Enerpac suggests simple guidelines for operators to ensure their own safety as well as the safety of other workers in the vicinity of the job and longer life and efficient functioning of equipment.
Think Safety courses are arranged by Enerpac for issues unique to particular site conditions encountered in these industries, drawing on the expertise of the strong Enerpac technical support staff.
Enerpac’s guidelines for safe operation of hydraulic equipment
First, dress for the job
Safety glasses, hard hat, gloves, safety shoes or boots and protective clothing relevant to the particular site conditions must be worn by the operator prior to handling or operating the hydraulic tools.
Equipment set-up
The equipment set-up must be checked completely before beginning work. Most problems encountered in a hydraulic system can be traced back to improper assembly or operation.
The load must be positioned on firm, flat ground and if possible, using a jacking base to prevent the load from ‘kicking out’ or the reaction force punching a hole in the floor.
Hydraulic tools must be kept away from heat and dirt. It is important to keep oil connections clean, and use dust caps to keep dirt out. Heat above 65ºC will soften packings and weaken hoses. If it is necessary to use heat, one could shield the cylinder with a blanket or a piece of sheet metal to deflect the heat.
When fitting a saddle into the end of the plunger, ensure that the face of the saddle is hard up against the face of the plunger.
Equipment usage and maintenance
One should only lift loads that do not exceed the capacity of the system. Overloading can damage cylinders, blows seals and bends plungers.
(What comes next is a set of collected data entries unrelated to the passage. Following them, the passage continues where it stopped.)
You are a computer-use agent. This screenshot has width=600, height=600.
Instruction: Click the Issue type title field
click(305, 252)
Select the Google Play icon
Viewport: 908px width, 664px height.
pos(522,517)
The general rule of thumb is to estimate the load and then double it. For instance, a 10-ton load will require a 20-ton ram. Also, a gauge should be used to indicate safe operating loads and pressure levels.
Using products to their maximum repeatedly will lead to premature failure. The 80% rule for hydraulics is to leave 20% of the plunger inside the base to provide greater stability and use at 80% of rated load capacity.
Use of an extension on the pump handle is not allowed as it could tip the pump forward and jam and damage the user’s knuckles. It can also make the pump become unstable or pressurised beyond its safe limits.
Hydraulic systems are designed to use hydraulic oil only, as incorrect oil will damage the system and make it unsafe to use.
On completing the job, the operator needs to release the pressure gently. Releasing the pressure in a system suddenly will cause the needle to snap back, throwing the gauge out of calibration. A snubber valve will also dampen out any pressure fluctuations, thus giving a more accurate, easy to read pressure or force indication.
Before storing hydraulic equipment, make sure it has been properly cleaned and lubricated where necessary to ensure its longevity and efficient functioning over the long term.
Hose management
One of the most delicate parts of a hydraulic pump, a hose is also essential to its functioning. One should always leave some slack in the hose. As hoses pressurise, they shorten and may pull out of the end fittings in the absence of slack.
Hoses should never be placed directly below the load. Dropping heavy objects on it will lead to hose failure. Additionally, sharp bends in the hose should be avoided as these could damage the internal wire braids.
It is also important to carry equipment by the cylinder and the pump, never by the hose as the latter can strain the hose with the excessive strain causing the braids to fracture or pull out of the crimp, resulting in leaks.
Companies can add the value of safety to the power and convenience of high pressure hydraulic tools through the selection of the correct size cylinder, the right pump to operate it, the right choice of accessory equipment, together with the careful observance of some simple safety rules.